My devotional times in the mornings usually include reading Scripture and then reflecting on it, usually through prayer. I’m reading through the Psalms and the Gospels. Here’s a little peak:

Matthew 16 (The Message)
18And now I'm going to tell you who you are, really are… 19You will have complete and free access to God's kingdom, keys to open any and every door: no more barriers between heaven and earth, earth and heaven.

Last night J.R. (pastor of Pierced Chapel, http://www.piercedchapel.com, where I am part of the church) said each Jesus-follower is a priest.
Thank you Lord that I have complete and free access to you, which gives an indescribable freedom. Thank you that I can talk to you, and more so, that you speak to me (when I’m willing and able to listen.) May I take my position as a priest seriously, believing that I have an influence and that others are watching. And yet, may I know that this job is not mine to do alone.

As Matthew 16 continues,
24Then Jesus went to work on his disciples. "Anyone who intends to come with me has to let me lead. You're not in the driver's seat; I am. Don't run from suffering; embrace it. Follow me and I'll show you how. 25Self-help is no help at all. Self-sacrifice is the way, my way, to finding yourself, your true self.

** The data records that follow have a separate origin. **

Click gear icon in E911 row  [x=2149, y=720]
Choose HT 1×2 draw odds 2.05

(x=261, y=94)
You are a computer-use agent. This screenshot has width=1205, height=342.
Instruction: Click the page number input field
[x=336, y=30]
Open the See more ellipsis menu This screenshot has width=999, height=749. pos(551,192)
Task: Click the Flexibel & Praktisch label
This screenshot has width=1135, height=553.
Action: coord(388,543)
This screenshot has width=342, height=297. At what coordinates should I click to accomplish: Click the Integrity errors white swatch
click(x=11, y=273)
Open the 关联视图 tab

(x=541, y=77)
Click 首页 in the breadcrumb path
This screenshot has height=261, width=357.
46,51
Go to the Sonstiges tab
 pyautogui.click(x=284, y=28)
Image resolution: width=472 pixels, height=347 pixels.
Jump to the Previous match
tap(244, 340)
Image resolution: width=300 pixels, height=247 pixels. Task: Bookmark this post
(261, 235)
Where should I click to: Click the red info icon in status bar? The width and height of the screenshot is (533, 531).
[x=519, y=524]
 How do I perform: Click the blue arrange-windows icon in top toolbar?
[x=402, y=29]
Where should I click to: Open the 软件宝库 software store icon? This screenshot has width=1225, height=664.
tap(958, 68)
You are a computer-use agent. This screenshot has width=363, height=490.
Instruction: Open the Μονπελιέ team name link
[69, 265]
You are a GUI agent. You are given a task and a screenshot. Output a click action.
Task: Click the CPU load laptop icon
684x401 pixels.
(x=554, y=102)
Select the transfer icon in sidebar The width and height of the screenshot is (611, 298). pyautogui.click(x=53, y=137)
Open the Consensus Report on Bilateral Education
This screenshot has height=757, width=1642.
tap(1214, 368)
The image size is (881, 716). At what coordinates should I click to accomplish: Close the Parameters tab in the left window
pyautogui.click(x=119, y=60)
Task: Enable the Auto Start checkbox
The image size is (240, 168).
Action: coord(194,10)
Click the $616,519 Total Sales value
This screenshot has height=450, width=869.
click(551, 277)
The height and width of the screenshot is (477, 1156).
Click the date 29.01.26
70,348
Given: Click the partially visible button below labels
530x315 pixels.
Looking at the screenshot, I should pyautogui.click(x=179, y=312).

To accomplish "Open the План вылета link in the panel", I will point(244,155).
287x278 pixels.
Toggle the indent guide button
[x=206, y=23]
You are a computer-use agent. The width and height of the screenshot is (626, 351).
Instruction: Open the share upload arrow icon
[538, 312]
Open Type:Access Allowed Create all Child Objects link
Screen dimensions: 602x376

God, in our self-serving culture, it’s difficult to know what this means and how it looks. Thank you that Jesus displayed it undeniably. I need His and Your help. Please guide me to Your way. May I let you drive. I trust where you’re taking me. I don’t want to play back-seat driver and try to give you directions on where I think my life should go. I know you know best. Please help me give up control. I lay myself on the altar as a living sacrifice. The problem is I have a tendency to daily crawl off the altar and get distracted. Please remind me to die daily to myself. The implications for me will be that I don’t do what I want to do, just because I think it will make me feel good. –Amen

Later in the day a sentence kept running through my head (and I think it relates very well to above verses):
JUST BECAUSE YOU CAN DOES NOT MEAN YOU SHOULD.
A friend is considering a very high-responsibility job offer. I’m trying to put myself in her shoes to be able to give advice. It’s tough, because I know she could do it. It would be a big step in her career, but if she has to sacrifice her whole way of life (the job also includes a move to a different state) would it be worth it? I don't want to say I know what to do, but I know that what seems good, does not always equal should.
On another note, I’ve been pondering relationships with guys and my tendency to become emotionally attached. Well, I won’t elaborate here, but I keep reminding myself, “just because you can does not mean you should.”